The name “Kabaka” is Ugandan for “King” and the long-lasting survival of the Pyramids of ancient Africa represent his desire for longevity in the music and deep connection to Kemetic roots; leaving messages for generations to come. Kabaka Pyramid is well known for songs like Warrior, Well Done and Can’t Breathe, which focused more keenly on the underprivileged who often are overlooked and ignored by society – and the powers that be, as well as Reggae Music and Nice Up the Dance that took on fun, entertaining lives of their own as strong representations of Jamaican culture. His debut album Kontraband, was met with critical acclaim, containing hits such as Kontraband featuring Damian Marley and Kaught Up with a popular music video that found home on BET, and Reggae Music.
The result of collaboration between Damian Marley and Kabaka Pyramid, as evidenced by records like Kontraband, gives listeners the best of lyrics, musicality, and melodies. From the well harmonized chorus, the infectious reggae rhythm, and the insightful verses, this song is a continuation of the quality music Ghetto Youths International and Bebble Rock are famous for.
“Red, Gold and Green is really getting at the root of the Ethiopian flag as a symbol of Rastafari globally and what it really means from our perspective, the ones who live it, and what it means to carry this message through the music” says Kabaka Pyramid.
While Kabaka talks about the musical aspect and the significance of maintaining the tradition despite changing times, Damian Marley compliments it with an equally lyrically potent verse. Gong waxes poetic about the link between Ethiopia, Haile Selassie I and the Rastafari tradition with apparent ease.
While this dynamic duo has linked up on other tracks and productions, this one is special in its focus on a mission and meaning. It delivers a poignant and important message about authenticity and reminds us of the identity of the tradition. While the order is tall, and the goal of the authors is lofty, this track delivers in its approach. It educates without confounding; it elaborates without meandering but most commendable is that it does not spare the often-missing connections between cultures.

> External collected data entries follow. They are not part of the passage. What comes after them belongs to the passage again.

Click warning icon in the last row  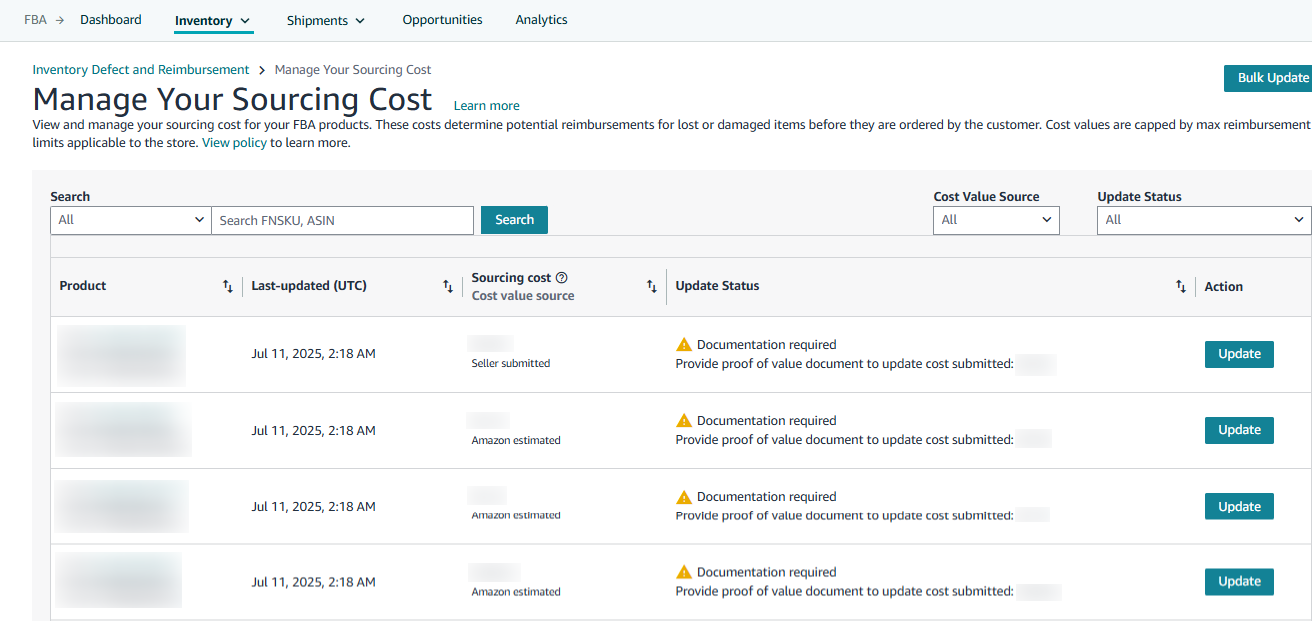684,573
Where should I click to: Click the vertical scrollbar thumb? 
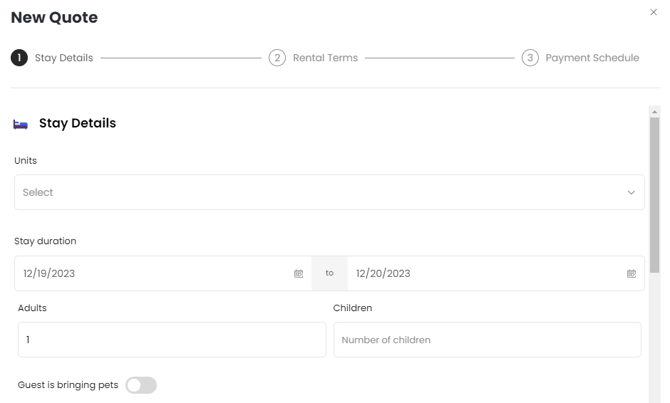[655, 195]
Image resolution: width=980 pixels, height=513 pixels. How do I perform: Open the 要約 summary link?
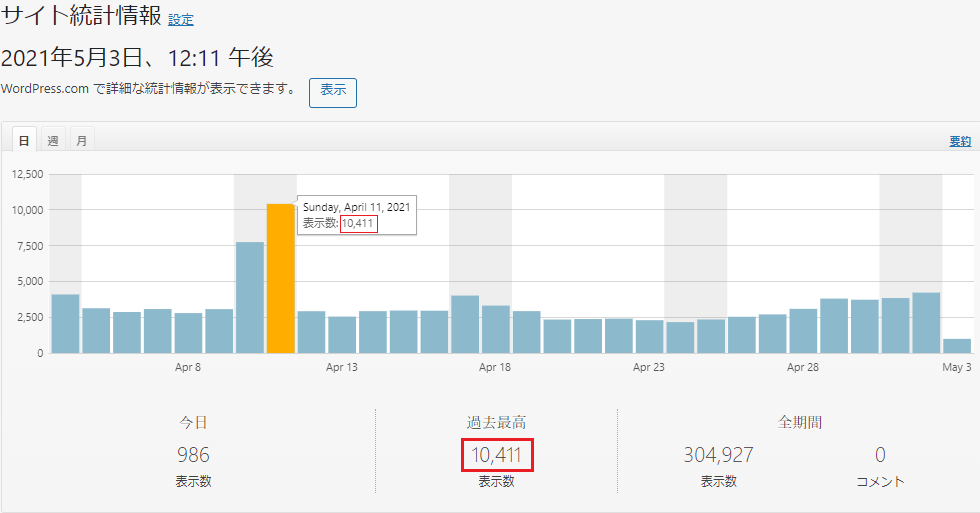(x=960, y=141)
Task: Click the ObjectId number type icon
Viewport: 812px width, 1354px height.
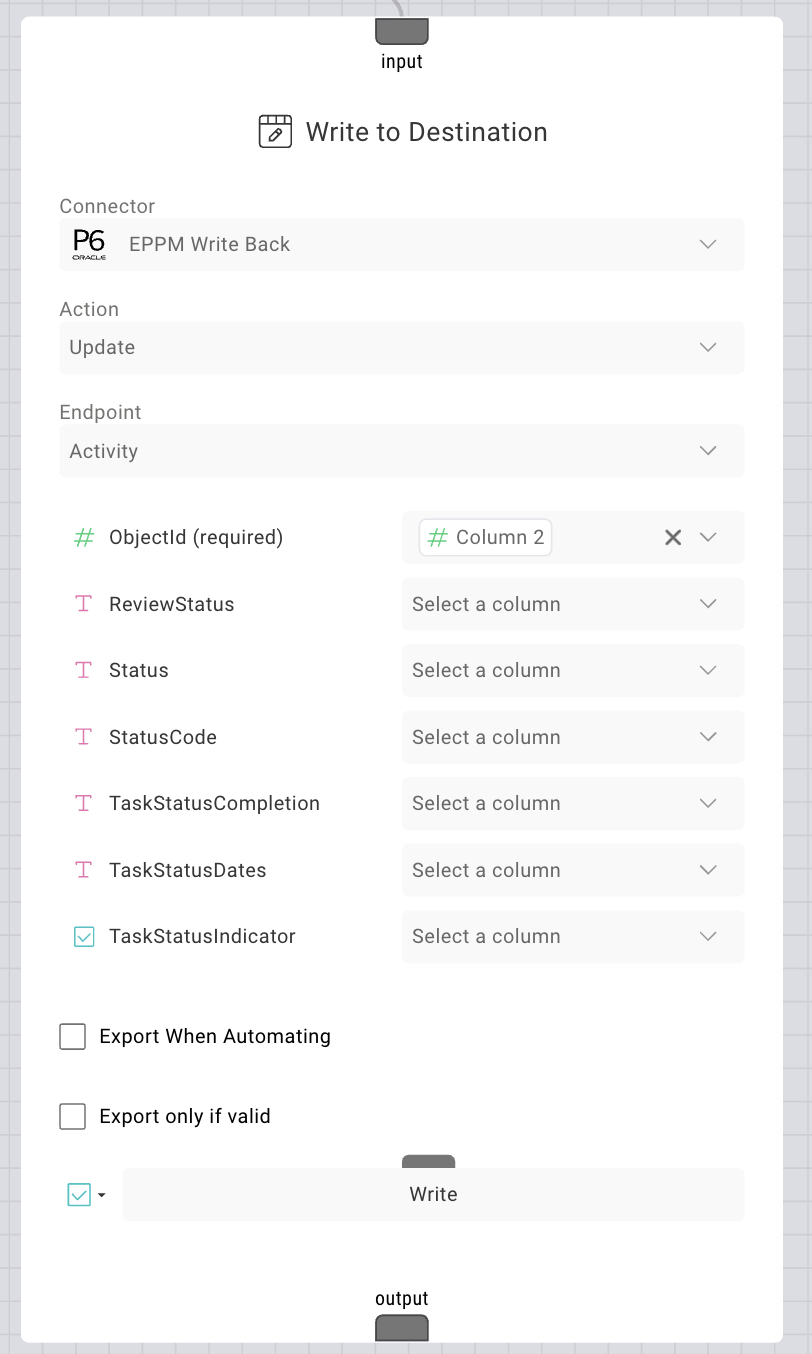Action: click(x=84, y=538)
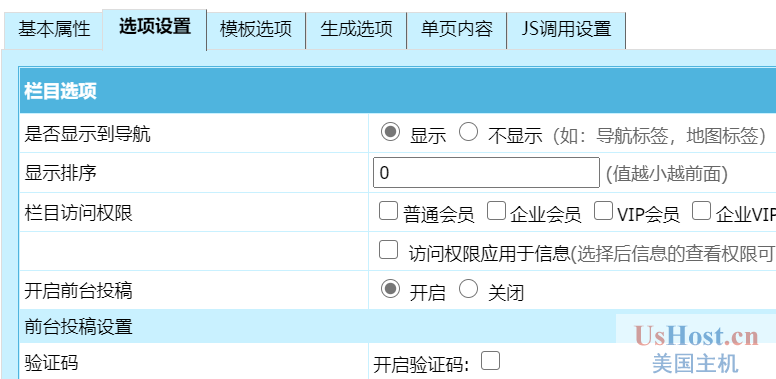Select 开启 radio for 前台投稿
The width and height of the screenshot is (776, 379).
[390, 289]
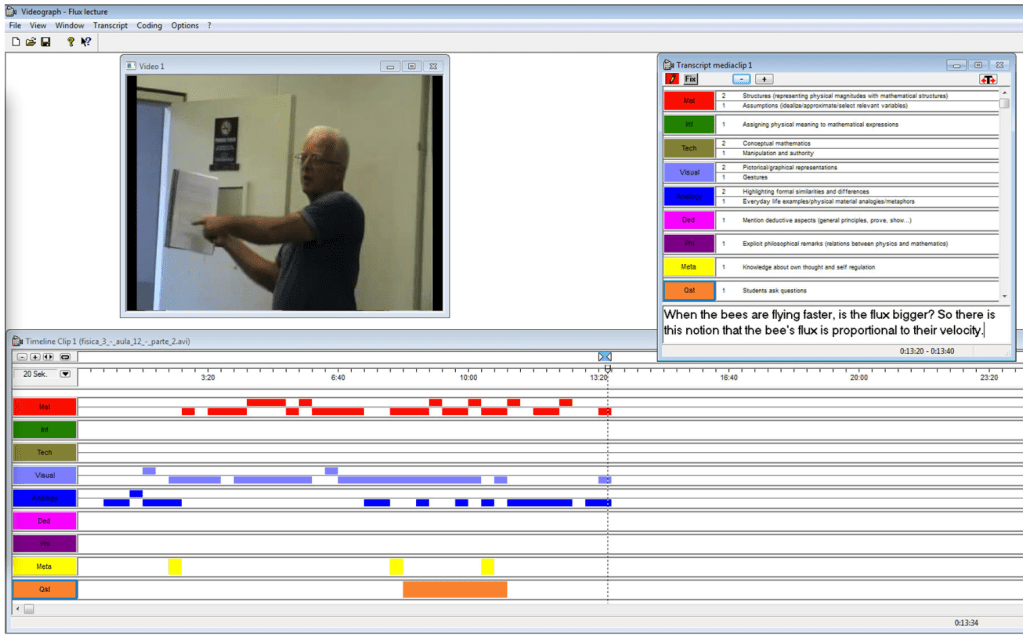The width and height of the screenshot is (1023, 639).
Task: Click the Open folder toolbar icon
Action: [x=31, y=42]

“When we wave the banner around the world, we bring the teachings and inspiration of Haile Selassie I to masses, some who see the depths of Rastafari and some who just see it as a style and strictly music. We want people to know that we take our tradition and heritage seriously and that these colors have a deeper meaning than just a colorful brand. All are welcomed to join the vibration but it’s also good to take some time to get to know the King and add meaning to these divine colors” says Kabaka Pyramid.